**Page:**

..............................

Le blogueur Abdoulahi Baba Darfa tire sur la sonnette d’alarme sur des comportements qu’il juge attentatoires au site de « Nianan Koulou », un patrimoine historique à Koulikoro.

 

Situé sur la rive gauche du fleuve Niger, à Koulikoro « au pied de la colline » en bamanakan), le « Nianan Koulou », massif montagneux, est un témoignage matériel du legs de l’empire du Mali. C’est en ce lieu que sont conservées les reliques de l’empereur du Sosso, Soumaoro Kanté, qui s’y était réfugié suite à sa défaite face à Soundiata Keita lors de la bataille de Kirina en 1235.

Ce lieu est devenu sacré et des gens viennent y faire des offrandes ou implorer le fétiche qu’est le « Nianan » par l’entremise de la famille Diarra ( chefferie coutumière de la ville), dépositaire du fétiche. Même si le fétiche a connu un déplacement répondant à des préoccupations stratégiques lors de la construction du camp Boubacar Sada Sy, situé à la face nord du site.

Protecteur, gage de fécondité et de prospérité

Ce site monumental est un cadre de transmission et d’éducation pour les habitants, qui y attachent une valeur symbolique. Les autochtones organisent, chaque année, une fête rituelle en son honneur afin de perpétuer une tradition séculaire, creuset de protection, de prospérité et de fécondité.

..............................

**Lignes de données:**
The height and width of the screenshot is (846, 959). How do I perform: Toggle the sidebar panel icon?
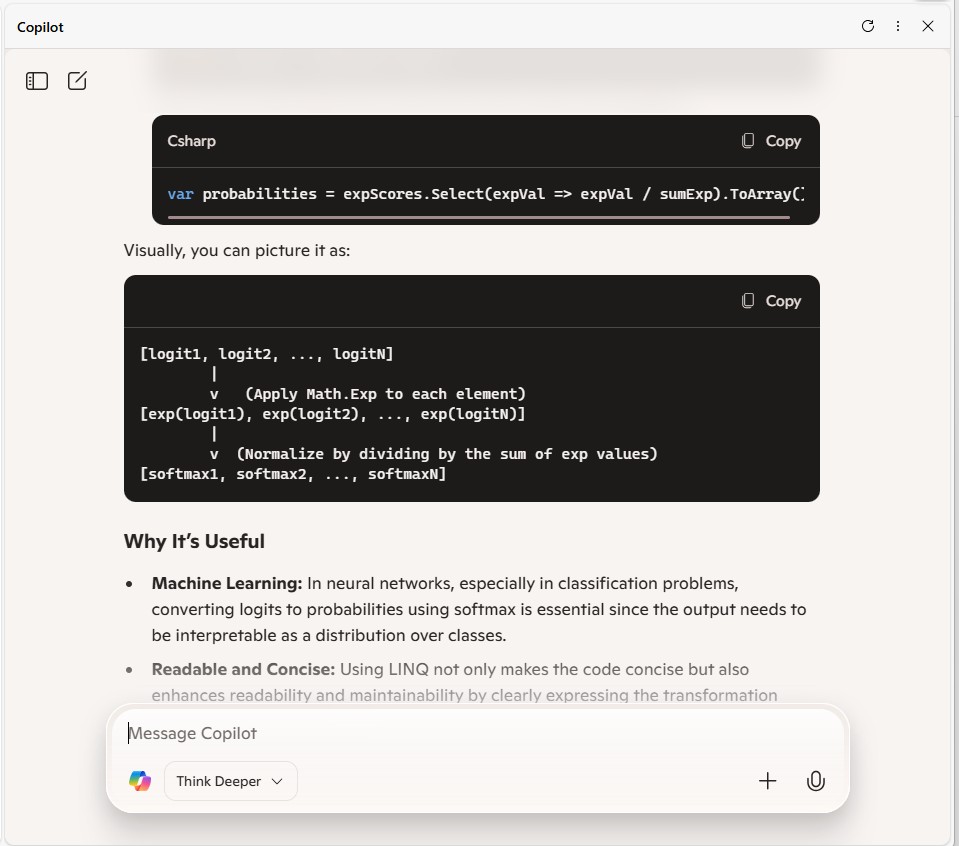click(x=37, y=81)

..............................

**À faire:** Poursuivez le texte sur le site du « Nianan Koulou » à partir de sa dernière phrase.

**Résultat de l'exercice:**
Il faut dire que ce bien culturel et naturel est un facteur d’intégration de toutes les couches sociales de Koulikoro. C’est  conscient de son envergure historique et culturelle que les autorités maliennes l’avaient classé dans l’inventaire du patrimoine national en 2001, et lui avaient donné un contour juridique lui permettant une sauvegarde impliquant sa pérennisation et sa valorisation suivant les générations d’âges. Aujourd’hui, nous constatons avec amertume des pratiques humaines susceptibles de faire perdre sa sacralité au site.

Désacralisation et ruine du monument 

Le site du « Nianan koulou » connait un phénomène d’occupation exponentielle de sa face ouest, jouxtant l’abattoir de la ville. En effet, les bouchers avaient étendu leurs installations d’abattage jusqu’aux extrémités du site qui abritait le fétiche sacré, le « Nianan ». Ces entreprises sont opérées généralement en connaissance des enjeux sociaux et culturels que recouvre ce patrimoine dans les mentalités populaires. L’extension de l’abattoir s’effectue sur le domaine du site pourtant  protégé par l’État.

De même, cela s’ajoute à l’incivisme des bouchers ne prenant pas d’initiatives pour  sensibiliser la corporation sur la portée culturelle de ce lieu mythique. Par ailleurs, le comité de gestion de l’abattoir n’envisage pas de sanctions contre ceux d’entre eux qui portent atteinte au site. L’abattoir de Koulikoro a été construit au pied du « Nianan Koulou » par les autorités elles-mêmes sur un terrain exigu et rocheux et, du coup, en face de la route principale, très fréquentée. « L’extension de l’abattoir vers le seuil du ‘’Nianan Koulou’’, très vénéré par les populations, nous a été reprochée. À cet effet, nous nous sommes adressés à qui de droit pour que soient placées des bornes. Mais jusque-là, nous attendons leur réaction », a témoigné un porte-parole des bouchers.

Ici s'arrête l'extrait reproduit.